Asparkam-Farmak solution for injection ampoule 10 ml No. 10




Pharmacological properties
Pharmacodynamics. The drug belongs to the group of drugs that regulate metabolic processes. Magnesium activates sodium-potassium ATPase, as a result of which the intracellular sodium content decreases and the influx of potassium into the cell increases. When the sodium concentration in the cell decreases, sodium-calcium metabolism in vascular smooth muscles is inhibited, which leads to their relaxation, potassium ions stimulate the synthesis of ATP, glycogen, proteins, acetylcholine; potassium and magnesium support the polarization of cell membranes. Asparaginate promotes the influx of ions into the cell and participates in energy metabolism. The antiarrhythmic effect is realized due to the ability of the drug to eliminate electrolyte imbalance, reduce myocardial excitability and conductivity.

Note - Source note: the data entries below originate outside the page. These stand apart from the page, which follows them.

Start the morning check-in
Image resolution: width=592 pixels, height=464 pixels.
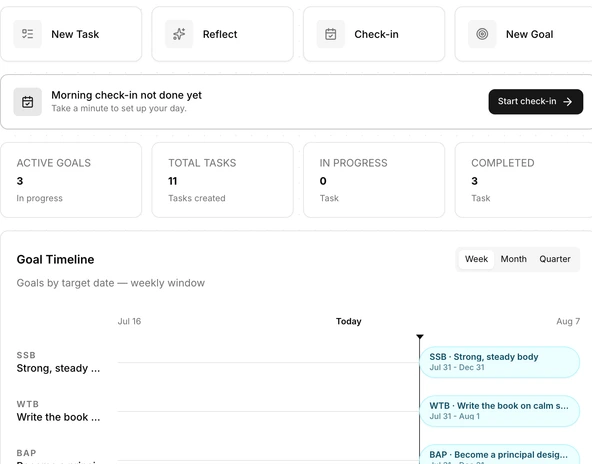(x=536, y=102)
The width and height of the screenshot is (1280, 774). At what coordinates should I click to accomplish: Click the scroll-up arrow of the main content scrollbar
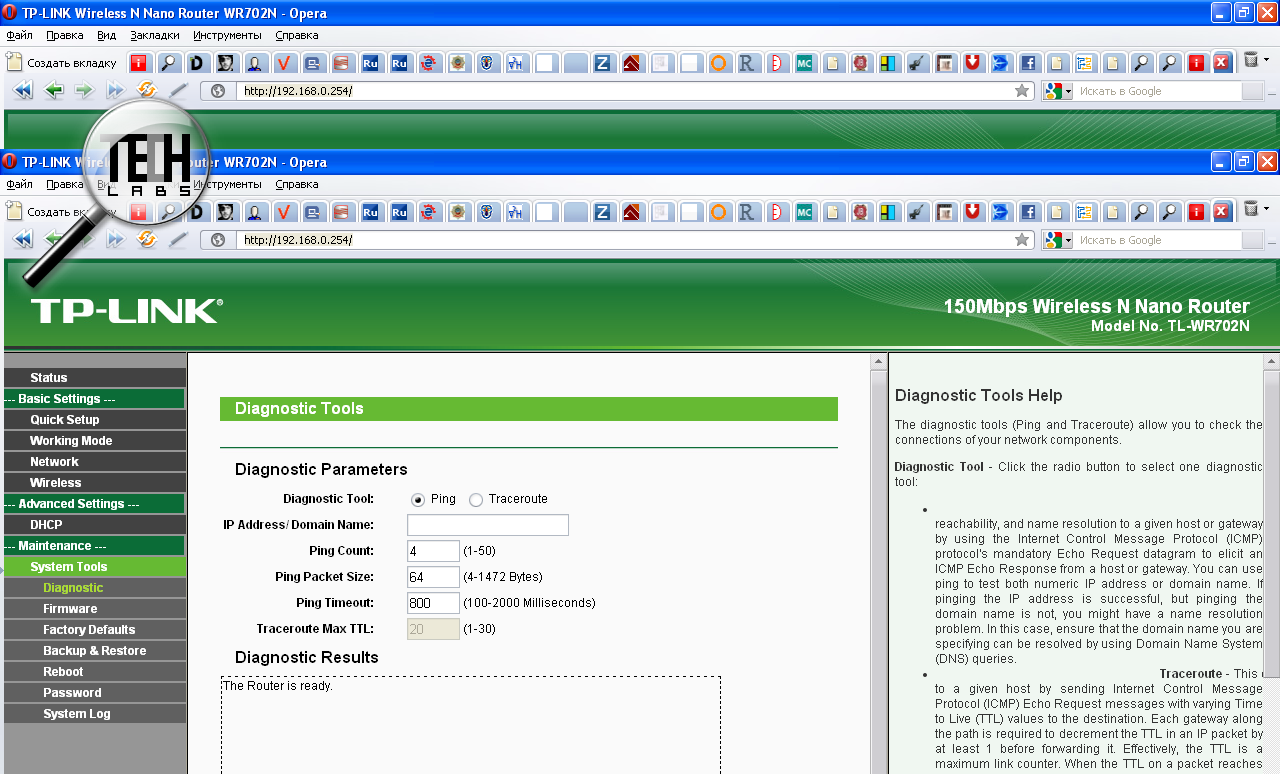click(x=879, y=362)
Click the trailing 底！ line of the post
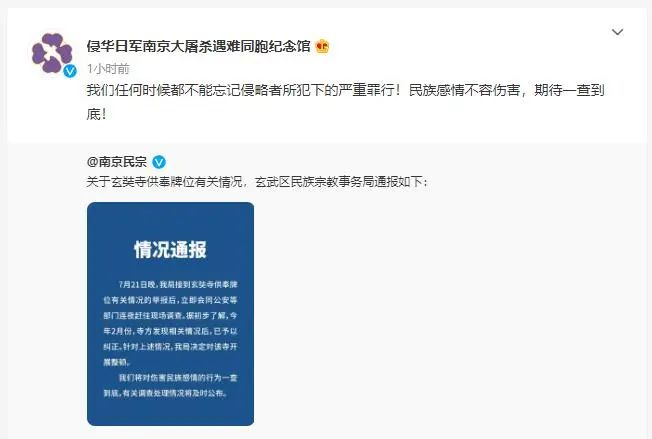The width and height of the screenshot is (652, 439). [96, 113]
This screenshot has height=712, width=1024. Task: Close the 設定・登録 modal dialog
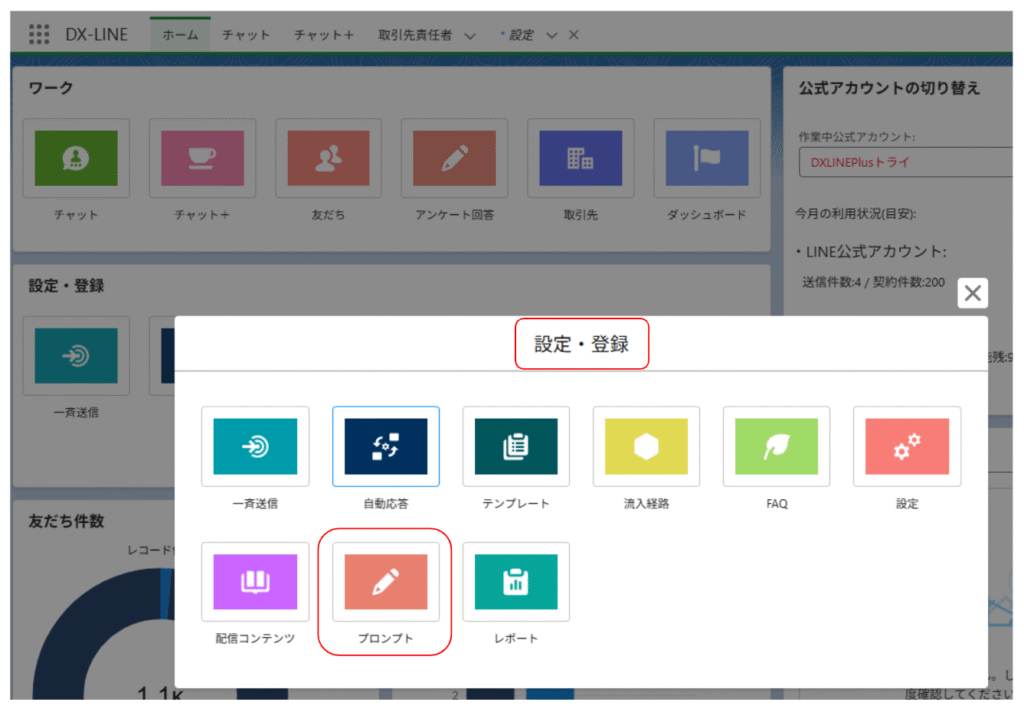(972, 293)
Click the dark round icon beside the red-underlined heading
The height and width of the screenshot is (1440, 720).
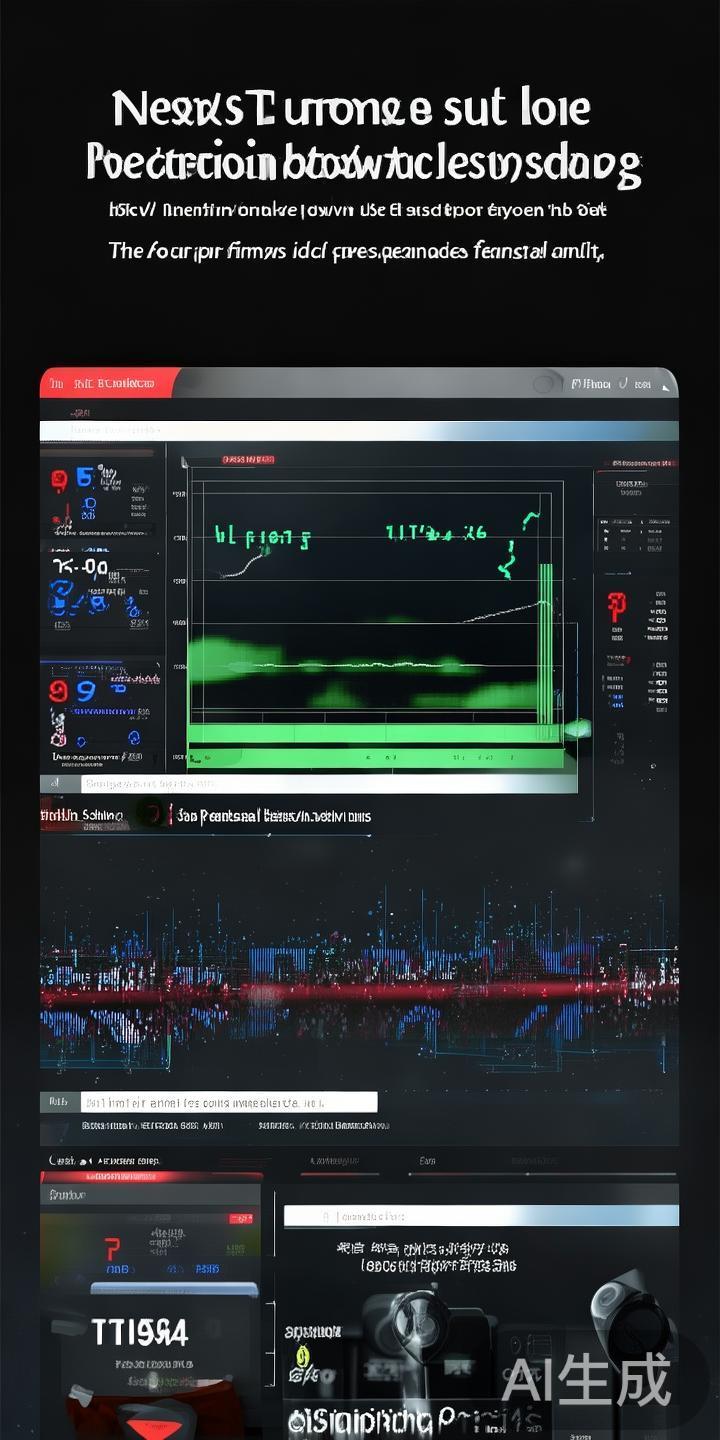coord(151,815)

Pharmacokinetics: Not studied.
Indication
For additional therapy in chronic heart diseases (heart failure, post-infarction period), in heart rhythm disorders, especially ventricular arrhythmias; additional therapy in treatment with digitalis preparations.
Application
The drug is intended for intravenous administration only. Adults: Asparkam-Farmak is administered slowly intravenously by drip of 10-20 ml (the contents of the ampoule are diluted in 50-100 ml of sterile 0.9% sodium chloride solution or 5% glucose solution). If necessary, the dose can be repeated after 4-6 hours. The drug is suitable for combination therapy. The course of treatment is determined by the doctor.
Contraindication
Hypersensitivity to the components of the drug; acute and chronic renal failure; Addison's disease; AV block of the 3rd degree; cardiogenic shock (BP 90 mm Hg).Side effects
With rapid intravenous administration of the drug, the possibility of symptoms of hyperkalemia, such as nausea, vomiting, diarrhea, paresthesias and / or hypermagnesemia (facial flushing, hyporeflexia, convulsions, feeling of heat, respiratory depression) should be taken into account.
Special instructions
Rapid administration may cause facial flushing.
With prolonged use of the drug, it is necessary to monitor the level of potassium and magnesium in the blood, and regular monitoring of electrolyte hemostasis indicators and ECG data is also required.
Asparkam-Farmak, as a drug containing potassium and magnesium, should be used with caution in patients with myasthenia gravis; in conditions that may lead to hyperkalemia, such as decreased kidney function, acute dehydration, the most common tissue damage, including severe burns. In this category of patients, it is recommended to regularly examine the level of electrolytes in the blood serum.
Since the drug contains sorbitol, patients with hereditary fructose intolerance should not use this drug.
Use during pregnancy and breastfeeding. To date, no danger has been reported when using the drug in this category of patients.
Children. Experience with the drug in children is insufficient, so it should not be used in this category of patients.
The ability to influence the reaction rate when driving vehicles or working with other mechanisms. The drug does not affect the ability to drive vehicles.
Interactions
With simultaneous use of the drug with potassium-sparing diuretics and/or ACE inhibitors, beta-blockers, cyclosporine, heparin, NSAIDs, the risk of developing hyperkalemia increases.
Overdose
Cases of overdose are unknown.
Given the ability of the kidneys to excrete large amounts of potassium from the body, increasing the dose of the drug can lead to hyperkalemia only if it is associated with an acute or severe violation of potassium excretion.
The therapeutic index of magnesium is wide, and in the absence of renal failure, severe side effects are extremely rare.
In case of rapid intravenous administration, symptoms of hyperkalemia/hypermagnesemia may occur.
Symptoms of hyperkalemia: general weakness, paresthesias, bradycardia, paralysis. Extremely high concentrations of potassium in the blood plasma can lead to death from cardiac depression, arrhythmia or cardiac arrest.
Symptoms of hypermagnesemia: nausea, vomiting, drowsiness, hypotension, bradycardia, weakness, slurred speech, double vision. At very high plasma concentrations of magnesium, hyporeflexia, muscle paralysis, respiratory arrest and cardiac arrest may develop.
In case of overdose, it is necessary to cancel K + -, Mg 2+ -aspartate and it is recommended to carry out symptomatic treatment (calcium chloride 100 mg/min i.v., dialysis, if necessary).
Storage conditions
In a place protected from light at a temperature of 15 to 25 °C.